What does 'memory' involve in yogic philosophy, and how do we improve it?

Ans : In order to understand what memory is, it is necessary to know what the antahkarana (inner instrument) is. The term covers all aspects of the mind. The chitta is the basic mind-stuff; just as cotton is the basic stuff of which the cloth is made. When it thinks, this thinking aspect is called manas. When it correlates experiences and discriminates, it is called buddhi. When it indulges in individualistic assertion and when the basic thought of 'I' is held in the mind, it is called ahamkara. These four together form the antahkarana.

When the manas and ahamkara function together, their combined work is called determination. The ego is there, it thinks a thought with great deliberation and pushes the thought in a particular direction. This is will power. When the idea is strongly supported by the ego, it is will power. When the manas and the ahamkara delve into the chitta in order to bring out some thought that is there in the unconscious aspect of the mind, it is called memory. When the emphasis is greater on the ego and less on the manas, it is called determination. When the emphasis if greater upon the manas but less upon the ego, then it is memory.
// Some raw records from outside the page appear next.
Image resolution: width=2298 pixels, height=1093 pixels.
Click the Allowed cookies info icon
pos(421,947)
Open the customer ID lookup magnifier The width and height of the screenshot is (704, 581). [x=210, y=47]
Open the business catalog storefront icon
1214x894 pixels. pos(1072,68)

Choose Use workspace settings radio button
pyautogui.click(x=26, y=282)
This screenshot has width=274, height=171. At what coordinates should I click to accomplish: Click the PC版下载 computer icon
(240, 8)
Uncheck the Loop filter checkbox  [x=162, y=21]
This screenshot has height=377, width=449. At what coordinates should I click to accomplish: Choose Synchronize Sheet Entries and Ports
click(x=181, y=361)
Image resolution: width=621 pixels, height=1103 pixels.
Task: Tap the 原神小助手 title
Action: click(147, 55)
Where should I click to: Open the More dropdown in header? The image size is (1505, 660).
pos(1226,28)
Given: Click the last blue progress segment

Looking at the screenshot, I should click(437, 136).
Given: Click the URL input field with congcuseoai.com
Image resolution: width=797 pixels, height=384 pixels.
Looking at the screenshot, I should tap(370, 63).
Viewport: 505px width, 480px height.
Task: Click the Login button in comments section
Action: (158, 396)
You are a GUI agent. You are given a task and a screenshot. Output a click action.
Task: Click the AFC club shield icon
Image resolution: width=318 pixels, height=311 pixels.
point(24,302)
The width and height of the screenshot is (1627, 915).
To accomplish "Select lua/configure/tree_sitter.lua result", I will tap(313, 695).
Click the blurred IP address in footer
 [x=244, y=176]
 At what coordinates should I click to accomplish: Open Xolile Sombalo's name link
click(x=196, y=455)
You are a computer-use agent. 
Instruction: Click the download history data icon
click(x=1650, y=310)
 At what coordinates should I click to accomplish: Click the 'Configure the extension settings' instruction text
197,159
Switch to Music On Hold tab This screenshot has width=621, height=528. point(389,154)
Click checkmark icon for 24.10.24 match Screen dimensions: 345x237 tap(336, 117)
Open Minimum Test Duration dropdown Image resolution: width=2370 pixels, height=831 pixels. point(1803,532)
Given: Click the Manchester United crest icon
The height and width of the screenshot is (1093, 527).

All the three-manas, chitta, and ahamkara-function in memory. Manas is the most important principle. Chitta lays itself out as a passive actor in this drama. The ego gives the impulse, and then the idea comes up. Sometimes in spite of the greatest effort of the ahamkara and the manas the idea does not come up. It may be a recently submerged fact, and the mind and the ego try their best to bring it up, but they fail. There are other cases or happenings of thirty years ago and the thing is submerged, but with the least effort, it comes up. How the chitta gives up the ideas submerged in it, no one really knows. Sometimes you give up trying to remember things in despair, and it spontaneously comes up! To improve memory, you have to undergo a process of mental training and improve your concentration:

Exercise #1: Let your friend take 10 or 20 different things and put them on a tray. Cover it up. Uncover it for just one minute. Look at it for that one minute. Immediately cover it up again. Take a piece of paper and a pencil and jot down the things you saw. Allow yourself five minutes to recollect all the things. Then check your list with the things in the tray and see how many you have omitted.

Exercise #2: Let your friend arrange those things in some order. As in the previous exercise, uncover the tray and look at it for a minute. Now try to jot down the names of the things in the very order in which they are found on the tray.

Exercise #3: Try to meditate upon a particular thing and the associated ideas in a particular order. For instance, take the subject "chair," and your thoughts might run as follows: 'This was a big tree, it was in a jungle in the Himalayas, a contractor must have cut the tree, the timber was sold to a merchant, he cut it into planks, a merchant engaged a carpenter, the carpenter has laboured upon it and cut it into various sizes. Then he has taken nails and driven them in at the various joints, so the chair has taken the proper shape, and afterwards the carpenter has polished it, and then placed it on a showroom floor. Now I have purchased it, and it is a very comfortable chair!' Now try once again to repeat the same process in exactly the same sequence. This exercise will enable you to train the mind to go over a particular set of ideas in the same order, by building up a chain of association of ideas. Do it in the reverse order also.

Exercise #4: There is a different form of the same exercise. Here the emphasis is more on association of ideas than concentration on one object. Take a flower for instance. Your thoughts would run: "It is a sweet-smelling flower, fresh water is extracted from it, Muslim queens used to bathe in rose water, Muslim ladies wear purdah, purdah system has been abolished in Turkey, Turkey is a westernised nation, the influence of western values is strong in India, and so on. Now try to go over the same ground in the same order.

Deliberately try to remember faces, names and dates. Great men have had their own way of memorising names and faces. When a new name is mentioned to them and a new person is introduced to them, they will during the course of their conversation go on repeating the new name several times. Then the name will stick in the mind for a long time. Meditation and pranayama strengthen memory. Various herbs also promote memory. Japa is an excellent aid to memory. If you keep your general health perfect, your memory also will be strong.